Doormat

Apr. 10th, 2003 11:05 pm
eggwards: (bearded Mike)
[personal profile] eggwards
Last night I mailed off a birthday card to my my friend Matt. Matt was born on April 15th, which would be a bigger deal if he wasn't born in Britain. He's a British-Texan.

I've written about him and his wife, Lisa, before, but it's been a while. I haven't seen them since early this year when we went to see The Two Towers. I haven't seen of heard from them since...and part of this is my stubborn will.

There's two things at work here...first, he's found a new group of friends in his Christian, Fundamentalist Church. It's all Promise Keepers and Bible study groups. It also helps that most of that group is married couples.

Obviously big, single, gay, agnostic Mike is a square peg in a well-rounded believer's hole.

Second, I realized that I was doing all of the reaching out-I would always call, asking to go out, dinner, a movie, something. I'm the single one with an empty apartment and boring life. Matt has a wife and the circle of love that is his little church.

So, several weeks ago, when he didn't want to go out for the umpteenth time, I decided to play a stupid, childish game. I'd let him come to me. I'd wait.

I'm losing this game.

But it brings me to one of my biggest worries. I'm always worried that I'm being a bother and a pest. Since I always seem to be the needier person, I'm always looking to connect, to be a friend, to be, well, special. I want to go out, I want to do something I want a life. Certainly I have times where I need some peace and quiet, but I can find that easily enough.

I feel like if I make that call, or click that IM message, that I'm bothering someone else...so I try to do it sparingly, when I really want to make the connection. I always fear that somewhere, behind the scenes, they want to tell me to go away, to stop bothering them. Irrational? Maybe. I have these crazy fears.

I want to be able to do more, get out more, and spend more time with friends, but I'd be imposing. Perhaps I just need a larger circle here in Houston.

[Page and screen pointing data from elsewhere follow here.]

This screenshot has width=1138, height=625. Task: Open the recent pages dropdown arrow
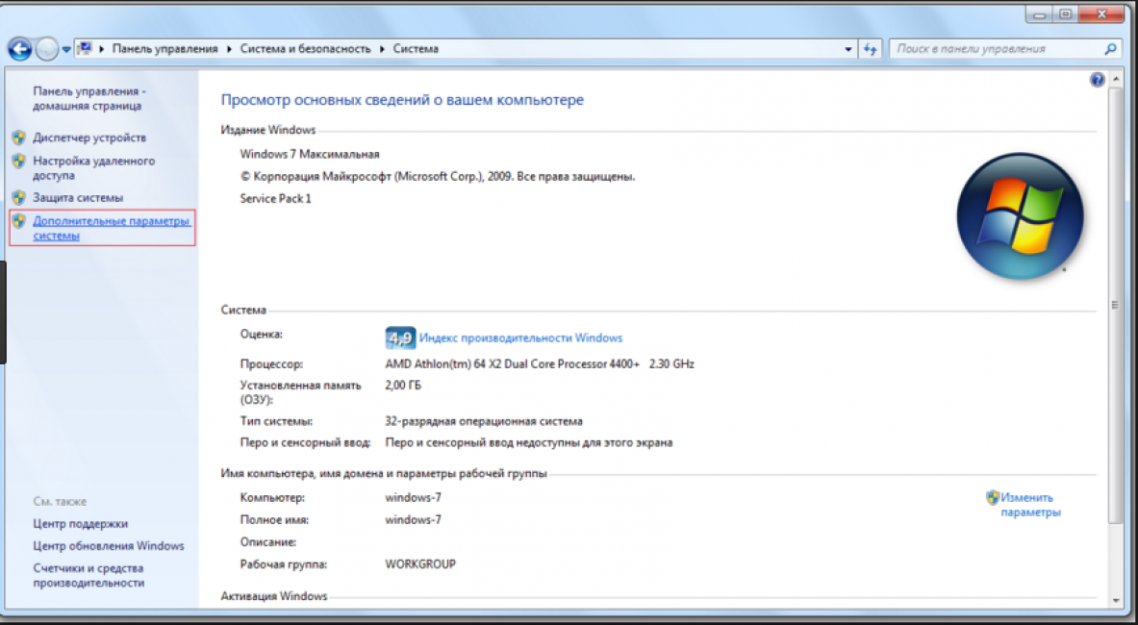point(66,48)
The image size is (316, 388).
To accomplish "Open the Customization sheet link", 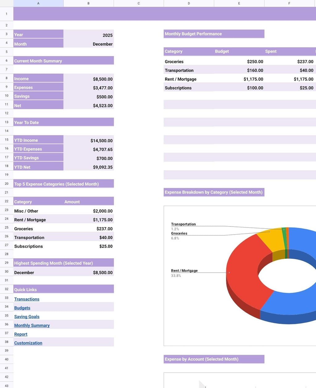I will (x=28, y=343).
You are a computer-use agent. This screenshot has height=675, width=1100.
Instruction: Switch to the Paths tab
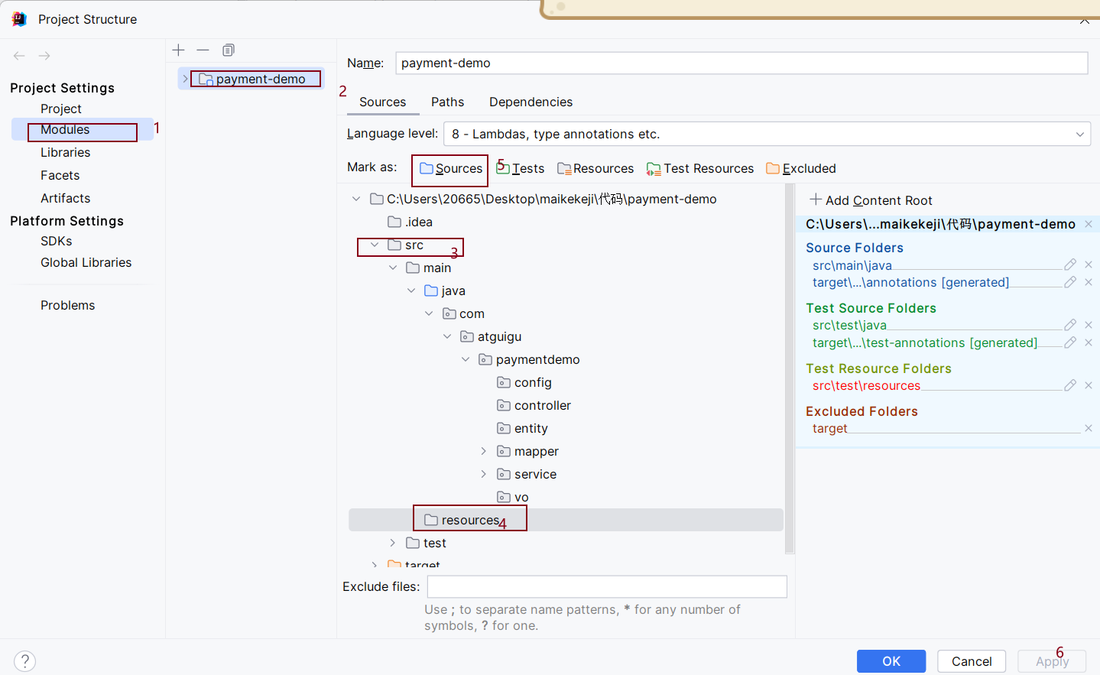(447, 102)
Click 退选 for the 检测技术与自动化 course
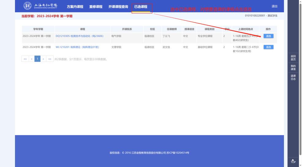This screenshot has width=302, height=167. tap(268, 36)
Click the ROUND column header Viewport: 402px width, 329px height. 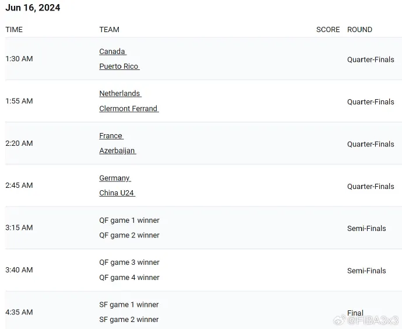[359, 29]
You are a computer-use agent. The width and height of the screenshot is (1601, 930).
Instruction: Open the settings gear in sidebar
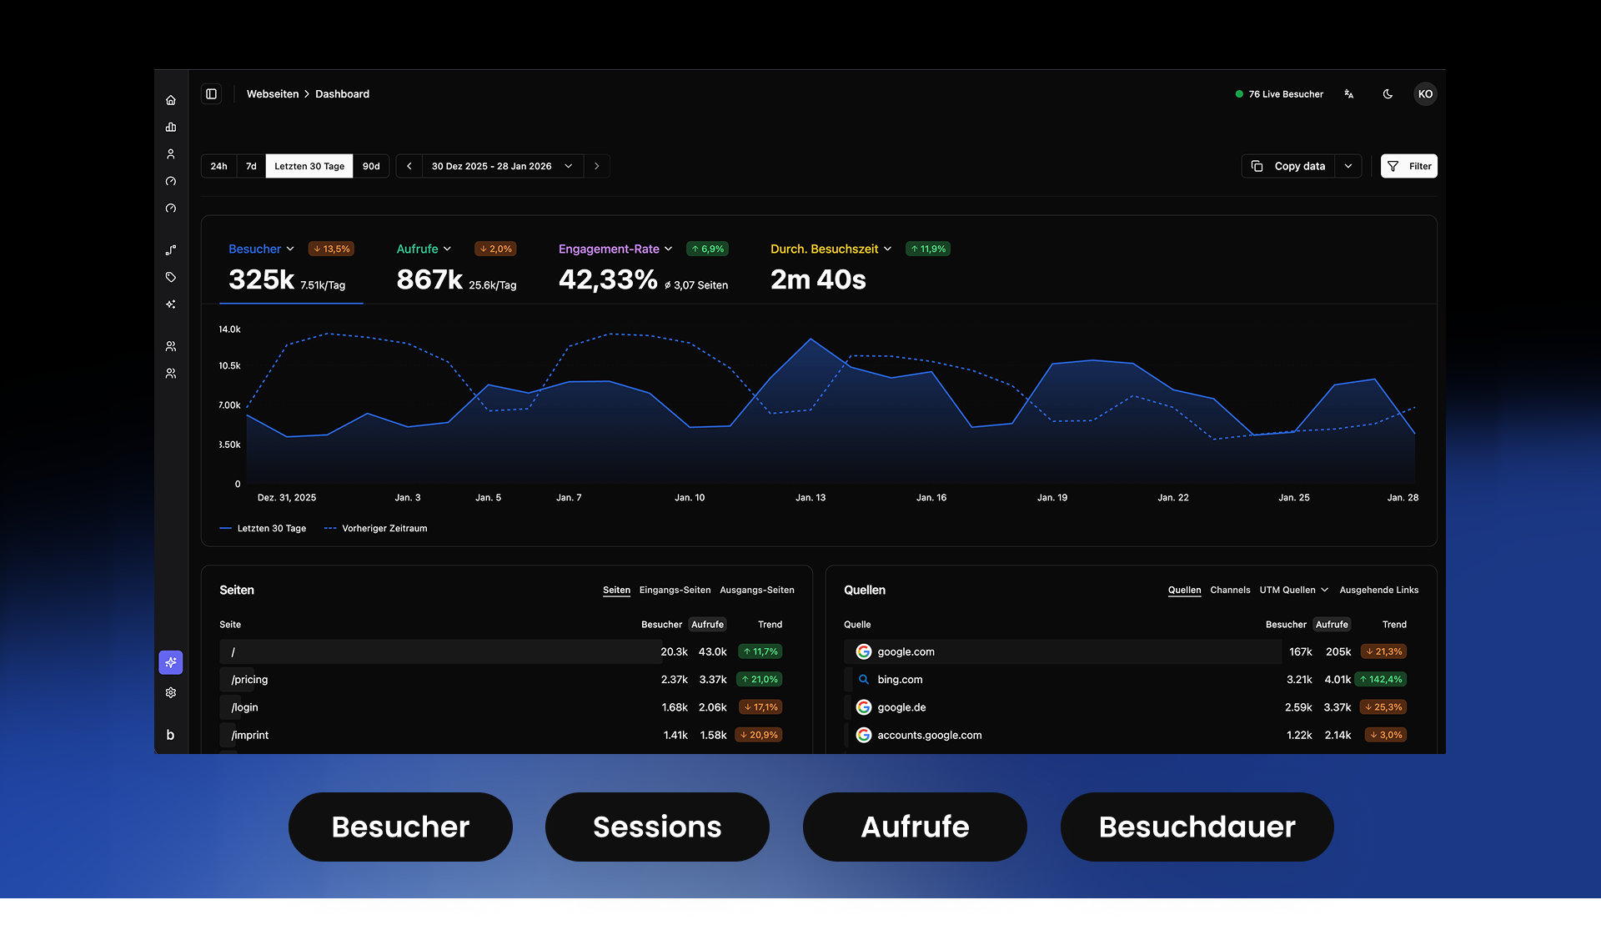pos(171,692)
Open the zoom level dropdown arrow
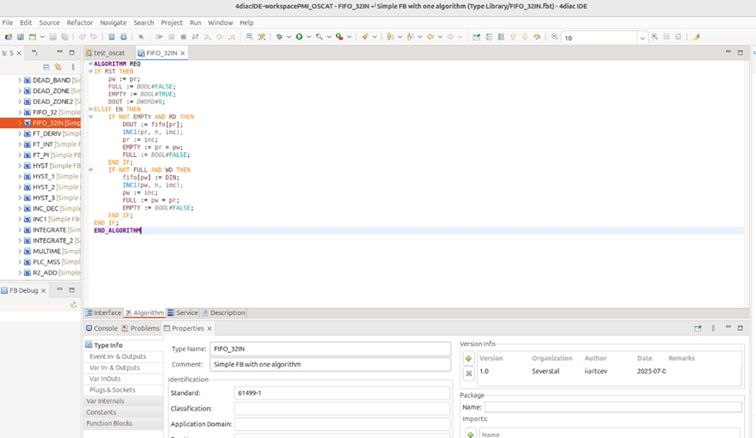The height and width of the screenshot is (438, 756). [x=643, y=38]
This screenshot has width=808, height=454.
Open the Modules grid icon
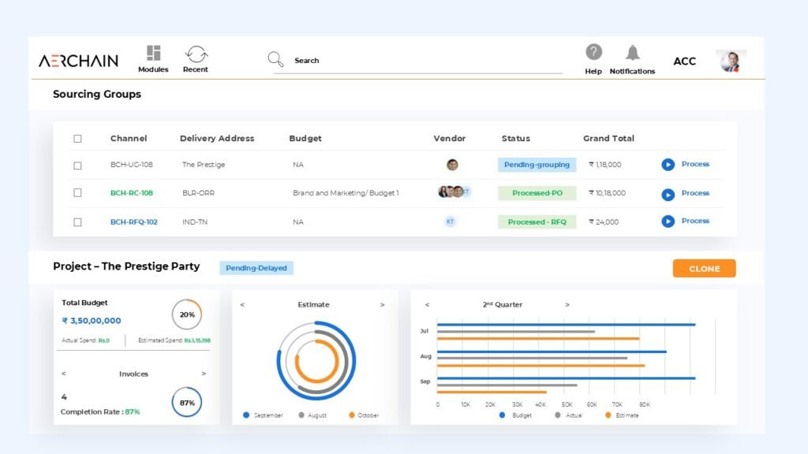[153, 54]
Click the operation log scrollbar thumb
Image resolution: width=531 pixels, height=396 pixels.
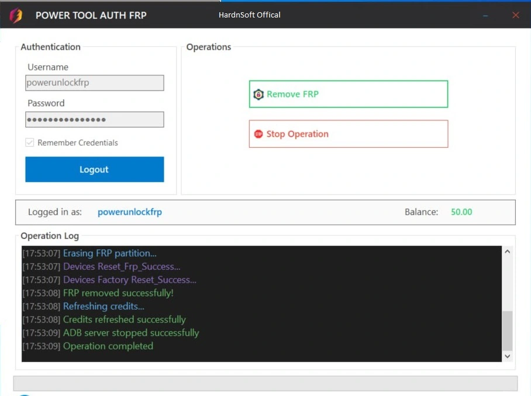click(x=507, y=330)
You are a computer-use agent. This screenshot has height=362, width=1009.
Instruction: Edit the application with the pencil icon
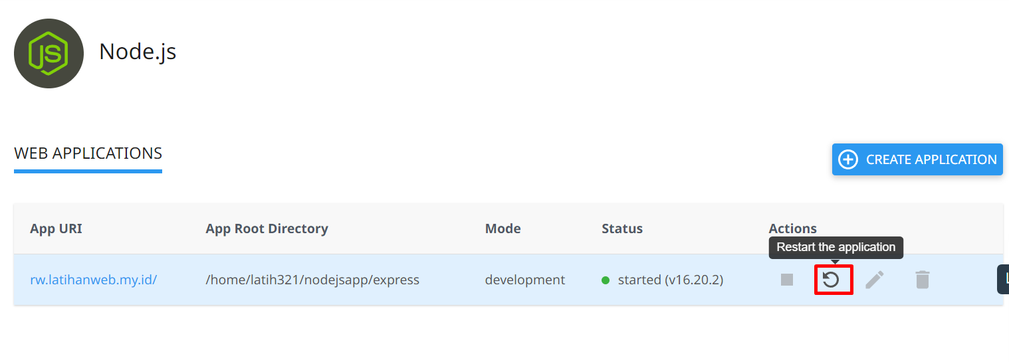point(875,280)
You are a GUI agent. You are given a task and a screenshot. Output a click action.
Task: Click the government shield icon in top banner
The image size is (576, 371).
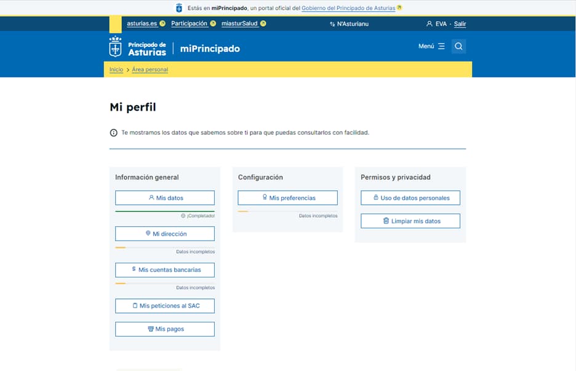pos(179,8)
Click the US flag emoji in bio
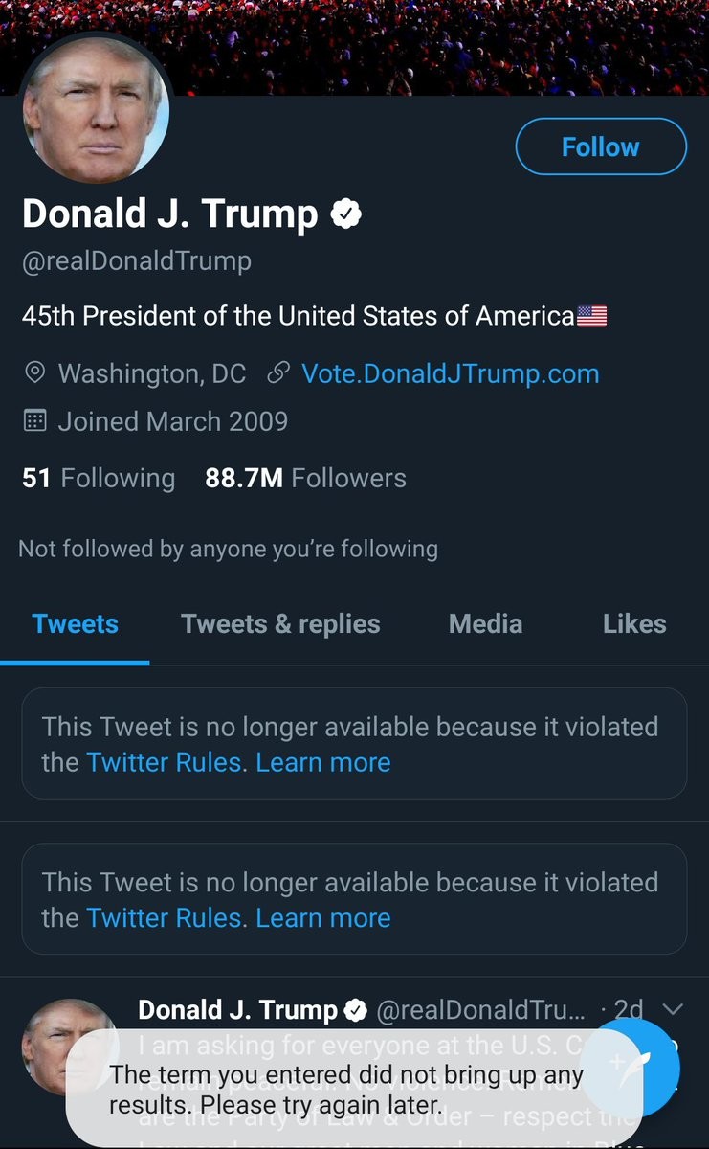Screen dimensions: 709x1149 [592, 316]
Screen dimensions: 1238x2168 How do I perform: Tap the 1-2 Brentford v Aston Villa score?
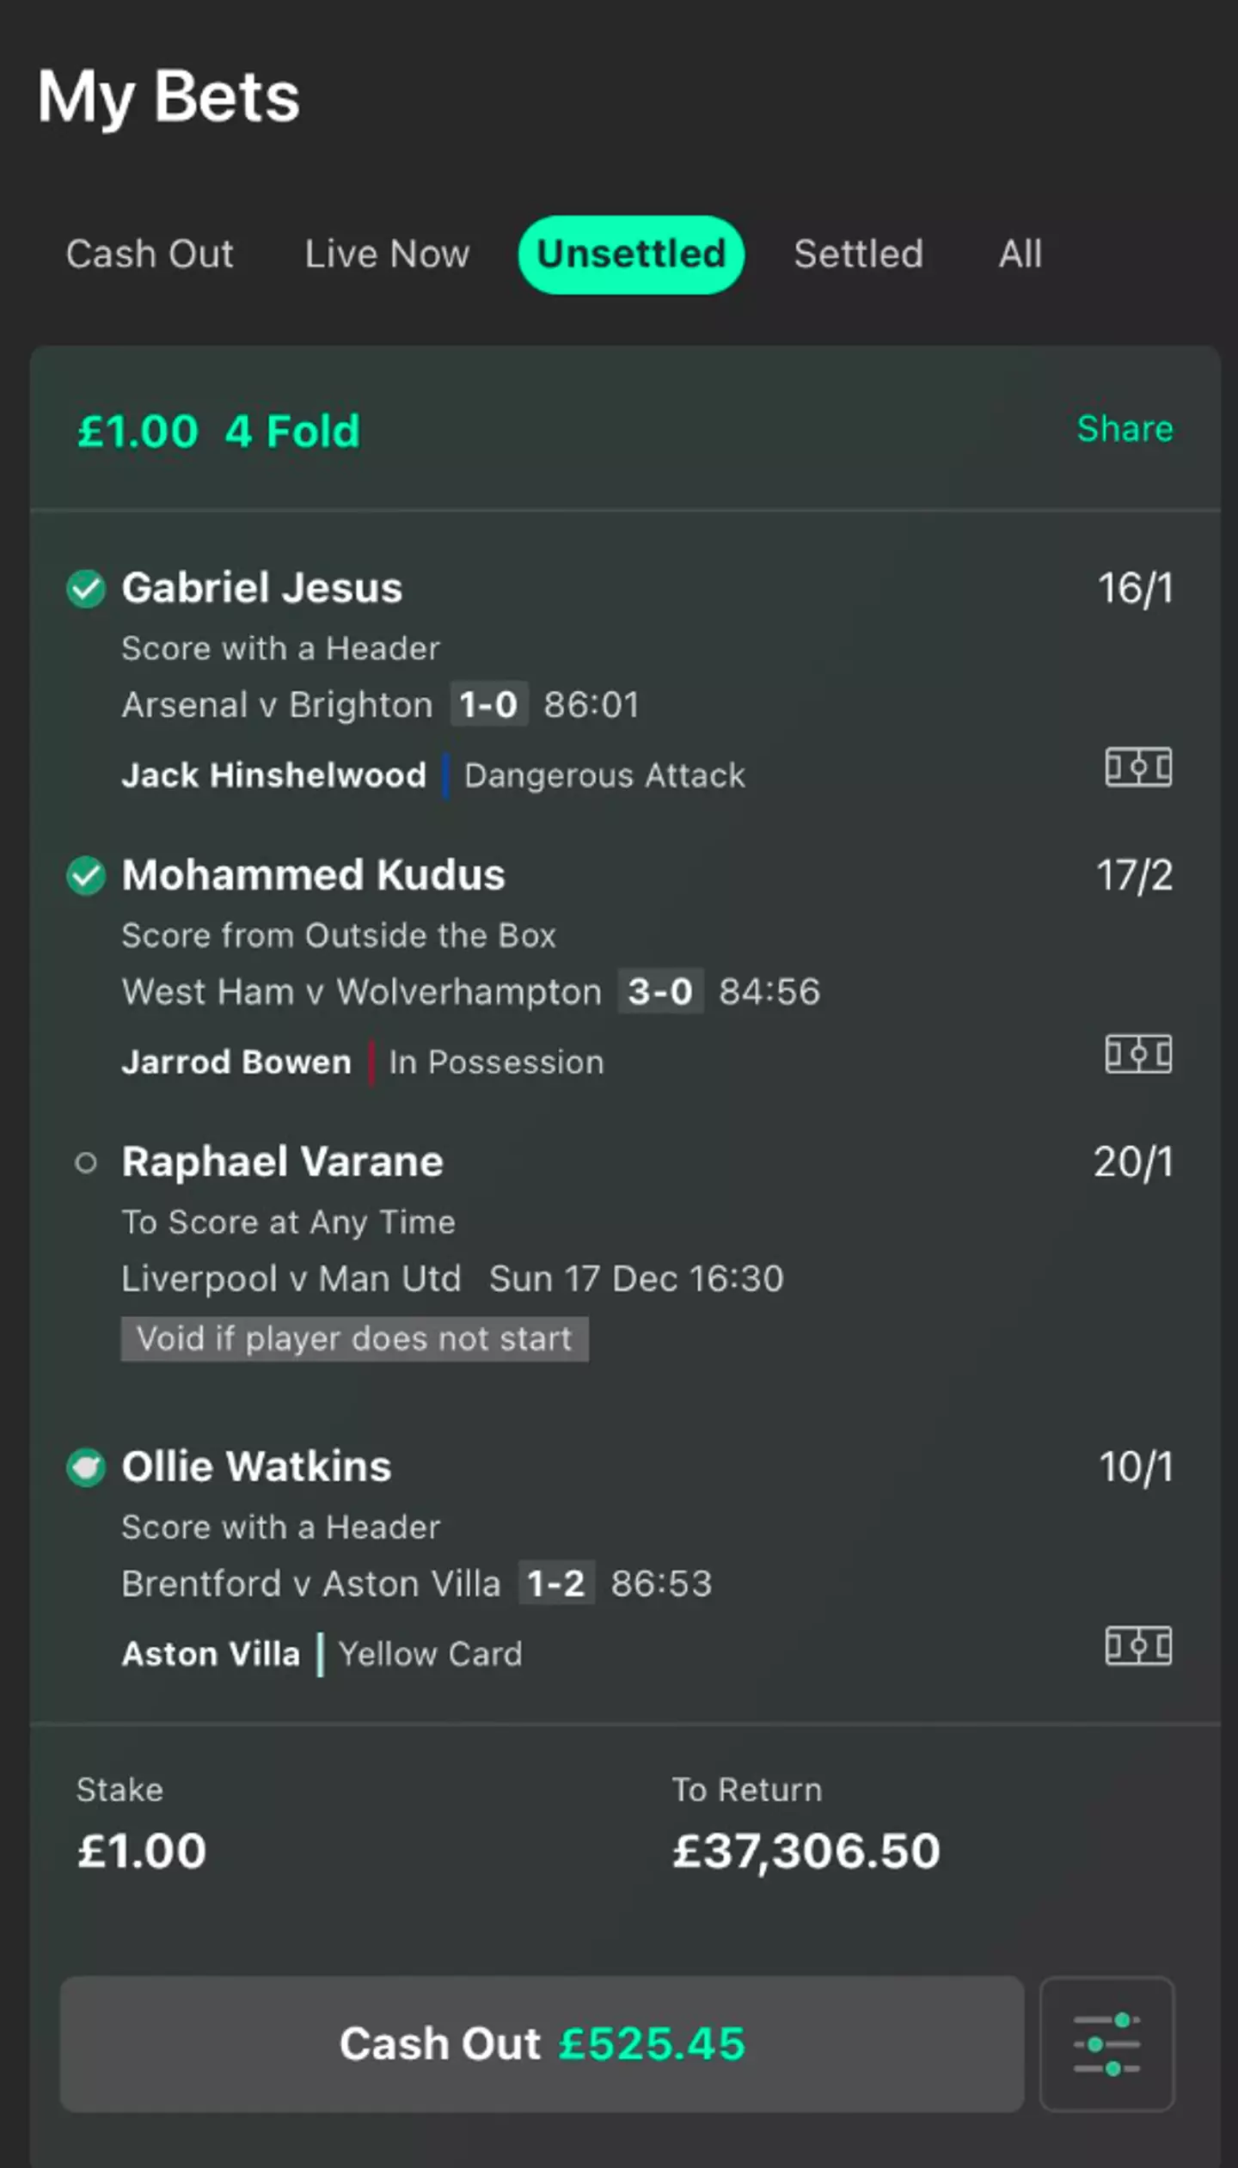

Geez, sounding desperate again. Well, whatever, I'm making a fool of myself as we speak. Enough.

friends ...

Date: 2003-04-11 07:33 am (UTC)
From: [identity profile] houstongwm.livejournal.com
one of the hardest parts of coming out to me was the number of my friendships that passed into oblivion or changed ... several people that i felt i had been very close to responded to my coming out with bible verses or out right hatred and have not spoken to me since. several others responded that it was something they had already known and that it didn't make a difference - but quite obviously it did as they pulled away ... a smaller set it really did not make a difference too - but over the years as they have gotten married and had children and i remained single or invovled with another man - we've just grown apart ... changing relationships is a part of life - although one i'm not always thrilled with.

like you - i feel like i am usually the glue that holds things together - the one that makes the phone calls - that does the including ... part of that is probably because to a large degree i think i am generally more a solitary spirit ... i enjoy my alone time ... but i also enjoy the social time ... sometimes it's hard for me to do one or the other - based on what i'm dealing with at the time ... right now i'm being social because i don't trust myself to be alone ... i spend WAY too much time thinking about the newest relationship in my life which is NOT functioning very well at the moment ...

a few friends that i was close to for many years - i stayed close to because i did most of the connecting ... several years ago i realized that *I* did ALL the phone calls and decided to wait for the phone to ring ... i'm still waiting ... he's moved twice since then and i don't have a current phone number ... there have been a few times since that i would have called but have not been able to ... letting go is hard ... i've never been good at it ... but then i question myself - is it SUPPOSED to be easy?